Well, so there’s this,
Jordan Haines: there’s this like administrative burden that just looms over financial advisors right now, like get more efficient. Do everything. I’m, I’m confident enough [00:15:00] to go and talk to like a multi million dollar chiropractor and have development scores and say like that shows
Reese Harper: the, but that shows the power.
Also, what we’re talking about earlier with a vital sign where it’s like, it’s not just elements. It’s like, if you, if you had a set of ratios. That you kept track of and you could just reference quickly and you could trust them You know Like when someone like when they go and someone comes and talks to you You might not realize this but think about when look what think about a movie when someone walks up and checks your blood pressure on your arm mm hmm, and you’re sick and Imagine that nurse coming up in the movie and you’ve got her reaching out grabs your arm You say a few she asks you some questions But she’s skeptical of your response because she’s waiting to see what the blood pressure says to know how reliable, you know, is this person’s mental sanity and capacity in this moment?

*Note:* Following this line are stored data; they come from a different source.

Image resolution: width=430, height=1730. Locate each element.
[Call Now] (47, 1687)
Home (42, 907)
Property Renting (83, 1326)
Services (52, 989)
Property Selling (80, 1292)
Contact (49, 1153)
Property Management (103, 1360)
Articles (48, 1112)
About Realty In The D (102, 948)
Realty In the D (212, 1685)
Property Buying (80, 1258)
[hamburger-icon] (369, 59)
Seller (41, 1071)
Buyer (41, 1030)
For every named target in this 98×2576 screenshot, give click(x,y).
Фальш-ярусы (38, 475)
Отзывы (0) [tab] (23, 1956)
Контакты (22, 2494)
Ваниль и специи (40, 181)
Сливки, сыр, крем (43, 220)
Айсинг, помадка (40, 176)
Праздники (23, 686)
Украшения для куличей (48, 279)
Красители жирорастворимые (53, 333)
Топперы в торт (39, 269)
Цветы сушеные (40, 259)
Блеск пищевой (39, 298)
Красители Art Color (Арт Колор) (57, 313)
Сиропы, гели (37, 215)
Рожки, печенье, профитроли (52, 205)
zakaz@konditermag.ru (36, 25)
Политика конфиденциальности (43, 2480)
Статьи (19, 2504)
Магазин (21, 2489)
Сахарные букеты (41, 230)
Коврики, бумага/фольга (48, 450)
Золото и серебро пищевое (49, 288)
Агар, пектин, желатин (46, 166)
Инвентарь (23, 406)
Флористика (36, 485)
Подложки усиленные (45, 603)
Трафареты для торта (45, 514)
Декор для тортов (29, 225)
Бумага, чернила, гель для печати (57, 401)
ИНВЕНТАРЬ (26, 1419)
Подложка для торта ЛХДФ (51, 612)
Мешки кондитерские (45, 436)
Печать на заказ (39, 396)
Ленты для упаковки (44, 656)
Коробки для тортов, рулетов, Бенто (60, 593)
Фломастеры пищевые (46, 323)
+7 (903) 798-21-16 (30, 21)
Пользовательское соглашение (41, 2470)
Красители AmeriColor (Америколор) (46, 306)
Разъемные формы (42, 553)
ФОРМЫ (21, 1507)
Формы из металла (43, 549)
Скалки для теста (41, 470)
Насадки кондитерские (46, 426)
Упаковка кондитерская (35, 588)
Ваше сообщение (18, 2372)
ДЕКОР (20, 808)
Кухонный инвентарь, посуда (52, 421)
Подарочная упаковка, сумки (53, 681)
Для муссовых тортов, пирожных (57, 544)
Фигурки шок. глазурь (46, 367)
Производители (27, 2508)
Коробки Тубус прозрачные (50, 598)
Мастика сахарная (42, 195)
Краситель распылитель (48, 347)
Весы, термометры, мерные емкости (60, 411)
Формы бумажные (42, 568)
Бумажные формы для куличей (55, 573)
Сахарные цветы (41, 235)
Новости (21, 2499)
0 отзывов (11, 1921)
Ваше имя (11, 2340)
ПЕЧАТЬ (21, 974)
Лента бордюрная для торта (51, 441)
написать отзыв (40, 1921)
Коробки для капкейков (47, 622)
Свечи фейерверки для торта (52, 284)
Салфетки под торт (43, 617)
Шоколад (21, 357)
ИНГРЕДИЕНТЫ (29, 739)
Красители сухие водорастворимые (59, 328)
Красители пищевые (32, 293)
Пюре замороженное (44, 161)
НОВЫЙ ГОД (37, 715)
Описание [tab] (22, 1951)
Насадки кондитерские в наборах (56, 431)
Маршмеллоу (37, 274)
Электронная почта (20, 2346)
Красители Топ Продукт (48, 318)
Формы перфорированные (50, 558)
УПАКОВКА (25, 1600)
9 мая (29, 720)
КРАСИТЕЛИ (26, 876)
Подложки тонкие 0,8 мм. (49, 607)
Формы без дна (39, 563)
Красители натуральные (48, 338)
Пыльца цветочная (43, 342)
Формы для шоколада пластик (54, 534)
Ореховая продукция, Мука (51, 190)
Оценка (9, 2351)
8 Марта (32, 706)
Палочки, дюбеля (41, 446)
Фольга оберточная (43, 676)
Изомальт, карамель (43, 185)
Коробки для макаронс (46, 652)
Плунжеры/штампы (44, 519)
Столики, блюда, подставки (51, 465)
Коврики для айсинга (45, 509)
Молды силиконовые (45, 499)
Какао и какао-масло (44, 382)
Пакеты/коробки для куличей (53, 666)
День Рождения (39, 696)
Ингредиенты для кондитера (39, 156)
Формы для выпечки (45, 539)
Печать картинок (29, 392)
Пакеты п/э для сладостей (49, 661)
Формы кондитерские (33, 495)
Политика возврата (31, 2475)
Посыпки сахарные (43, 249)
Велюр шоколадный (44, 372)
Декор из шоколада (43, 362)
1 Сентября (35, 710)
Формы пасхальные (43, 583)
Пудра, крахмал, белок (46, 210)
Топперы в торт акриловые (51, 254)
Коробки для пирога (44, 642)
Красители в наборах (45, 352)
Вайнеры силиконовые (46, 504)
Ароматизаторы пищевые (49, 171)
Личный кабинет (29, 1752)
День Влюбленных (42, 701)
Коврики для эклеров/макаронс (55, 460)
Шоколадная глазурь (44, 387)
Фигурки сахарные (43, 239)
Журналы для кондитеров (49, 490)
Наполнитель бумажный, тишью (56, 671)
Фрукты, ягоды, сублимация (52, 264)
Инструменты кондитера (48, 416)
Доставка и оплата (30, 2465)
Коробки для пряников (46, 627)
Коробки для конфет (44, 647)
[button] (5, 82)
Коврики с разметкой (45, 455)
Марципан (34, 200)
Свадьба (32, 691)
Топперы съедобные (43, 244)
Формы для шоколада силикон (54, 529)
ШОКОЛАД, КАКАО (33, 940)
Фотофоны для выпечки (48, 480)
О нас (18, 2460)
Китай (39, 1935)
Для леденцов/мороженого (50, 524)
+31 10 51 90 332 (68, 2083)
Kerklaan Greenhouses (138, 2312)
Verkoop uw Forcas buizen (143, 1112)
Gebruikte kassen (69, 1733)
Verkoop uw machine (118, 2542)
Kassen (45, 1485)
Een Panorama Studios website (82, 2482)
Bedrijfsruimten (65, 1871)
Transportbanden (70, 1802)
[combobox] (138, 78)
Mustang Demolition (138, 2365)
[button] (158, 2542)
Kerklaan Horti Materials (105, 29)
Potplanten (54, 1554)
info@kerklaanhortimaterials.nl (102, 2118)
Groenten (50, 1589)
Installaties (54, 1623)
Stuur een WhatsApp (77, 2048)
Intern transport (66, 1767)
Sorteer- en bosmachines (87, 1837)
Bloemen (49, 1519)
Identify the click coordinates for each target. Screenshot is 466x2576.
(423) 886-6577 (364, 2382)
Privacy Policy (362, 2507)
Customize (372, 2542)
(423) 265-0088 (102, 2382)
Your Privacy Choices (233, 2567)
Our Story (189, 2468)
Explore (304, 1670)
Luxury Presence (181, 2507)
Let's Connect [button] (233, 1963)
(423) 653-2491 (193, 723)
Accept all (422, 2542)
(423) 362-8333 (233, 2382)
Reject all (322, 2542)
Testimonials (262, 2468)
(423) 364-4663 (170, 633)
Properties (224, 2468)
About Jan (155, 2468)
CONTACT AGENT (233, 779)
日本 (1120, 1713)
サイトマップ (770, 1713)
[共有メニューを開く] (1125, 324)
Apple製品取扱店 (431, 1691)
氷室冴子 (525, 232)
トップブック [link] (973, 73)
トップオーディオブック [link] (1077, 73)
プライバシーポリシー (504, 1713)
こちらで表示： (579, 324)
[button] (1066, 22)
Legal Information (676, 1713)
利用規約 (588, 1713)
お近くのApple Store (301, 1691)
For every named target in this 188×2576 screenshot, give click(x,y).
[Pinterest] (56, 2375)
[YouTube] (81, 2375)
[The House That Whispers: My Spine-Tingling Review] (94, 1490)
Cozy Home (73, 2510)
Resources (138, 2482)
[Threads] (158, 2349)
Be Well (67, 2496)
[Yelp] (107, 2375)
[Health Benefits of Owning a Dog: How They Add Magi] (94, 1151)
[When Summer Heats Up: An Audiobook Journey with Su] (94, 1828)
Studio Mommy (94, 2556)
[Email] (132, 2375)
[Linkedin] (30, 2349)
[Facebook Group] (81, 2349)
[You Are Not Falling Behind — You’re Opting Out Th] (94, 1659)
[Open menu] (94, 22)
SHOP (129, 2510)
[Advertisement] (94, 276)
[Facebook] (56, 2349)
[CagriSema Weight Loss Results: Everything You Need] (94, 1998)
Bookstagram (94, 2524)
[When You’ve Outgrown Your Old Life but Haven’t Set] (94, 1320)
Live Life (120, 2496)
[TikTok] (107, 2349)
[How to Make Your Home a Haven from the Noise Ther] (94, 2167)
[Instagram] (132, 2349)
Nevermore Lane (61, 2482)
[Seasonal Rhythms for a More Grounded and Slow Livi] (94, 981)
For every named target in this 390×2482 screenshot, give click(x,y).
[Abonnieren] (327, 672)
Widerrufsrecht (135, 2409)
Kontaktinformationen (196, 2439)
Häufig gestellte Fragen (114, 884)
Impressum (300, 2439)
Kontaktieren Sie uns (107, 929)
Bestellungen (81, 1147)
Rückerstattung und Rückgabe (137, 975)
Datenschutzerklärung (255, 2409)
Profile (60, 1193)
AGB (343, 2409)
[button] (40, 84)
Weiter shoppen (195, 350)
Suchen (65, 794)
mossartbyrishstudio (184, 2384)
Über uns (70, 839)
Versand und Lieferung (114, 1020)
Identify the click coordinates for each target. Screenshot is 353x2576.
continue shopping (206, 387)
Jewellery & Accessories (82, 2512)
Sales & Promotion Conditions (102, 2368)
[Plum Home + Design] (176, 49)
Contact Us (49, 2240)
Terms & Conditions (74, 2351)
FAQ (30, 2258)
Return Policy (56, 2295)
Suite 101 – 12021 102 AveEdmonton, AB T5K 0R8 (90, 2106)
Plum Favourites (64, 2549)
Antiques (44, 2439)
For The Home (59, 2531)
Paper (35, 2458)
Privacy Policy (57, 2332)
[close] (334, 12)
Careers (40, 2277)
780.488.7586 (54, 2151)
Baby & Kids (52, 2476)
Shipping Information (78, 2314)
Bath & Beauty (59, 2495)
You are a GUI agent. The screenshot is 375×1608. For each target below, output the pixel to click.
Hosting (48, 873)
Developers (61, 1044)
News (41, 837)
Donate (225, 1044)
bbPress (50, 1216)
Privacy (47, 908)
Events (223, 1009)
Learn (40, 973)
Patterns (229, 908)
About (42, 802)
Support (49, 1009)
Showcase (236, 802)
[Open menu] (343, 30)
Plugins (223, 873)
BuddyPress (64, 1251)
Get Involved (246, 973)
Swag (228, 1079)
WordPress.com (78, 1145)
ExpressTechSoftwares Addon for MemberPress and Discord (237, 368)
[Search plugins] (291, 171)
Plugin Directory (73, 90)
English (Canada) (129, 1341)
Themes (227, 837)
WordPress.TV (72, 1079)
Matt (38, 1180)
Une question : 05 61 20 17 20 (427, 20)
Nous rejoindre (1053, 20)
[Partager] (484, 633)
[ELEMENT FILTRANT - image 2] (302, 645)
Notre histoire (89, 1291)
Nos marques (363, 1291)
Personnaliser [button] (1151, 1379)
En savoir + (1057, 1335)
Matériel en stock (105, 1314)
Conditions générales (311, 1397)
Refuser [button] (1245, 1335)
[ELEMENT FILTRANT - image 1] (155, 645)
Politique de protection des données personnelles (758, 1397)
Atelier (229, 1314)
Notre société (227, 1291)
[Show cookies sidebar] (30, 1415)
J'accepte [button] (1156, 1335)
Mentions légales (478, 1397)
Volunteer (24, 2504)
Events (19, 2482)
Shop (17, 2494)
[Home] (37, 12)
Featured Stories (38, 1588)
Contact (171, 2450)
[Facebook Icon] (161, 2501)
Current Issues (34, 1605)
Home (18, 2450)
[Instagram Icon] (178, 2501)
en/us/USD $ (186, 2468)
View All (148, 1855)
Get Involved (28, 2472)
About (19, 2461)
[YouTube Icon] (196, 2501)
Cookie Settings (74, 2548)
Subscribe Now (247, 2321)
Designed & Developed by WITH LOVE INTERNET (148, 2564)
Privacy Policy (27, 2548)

You [00:16:00] know, there’s a lot to referencing. Those vital signs. And once they’re in place, once you can actually trust them and you understand how to interpret a vital, I do think you start to have more intuitive conversations. Push your advice a little further towards action. It pushes it just naturally. It’s not like manipulative here.
It’s just like if you know that blood pressure of 140 over 80 is actually a typically high. And someone says they feel fine. I’m just not going to buy it. If we don’t have a reliable set of vitals to reference when we’re having emotional conversations with people, we’re going to miss the entire freaking boat sometimes like we’ll miss the forest.
We’re just not even going to [00:17:00] see it. There’s a lot that’s lost in a Monte Carlo projection right now. There’s a lot that’s lost in there. So I just. I just really personally for me, I feel like everything that I wanted to tell you Jordan was actually about validation. It was kind of fun that you kept had a few more minutes ago.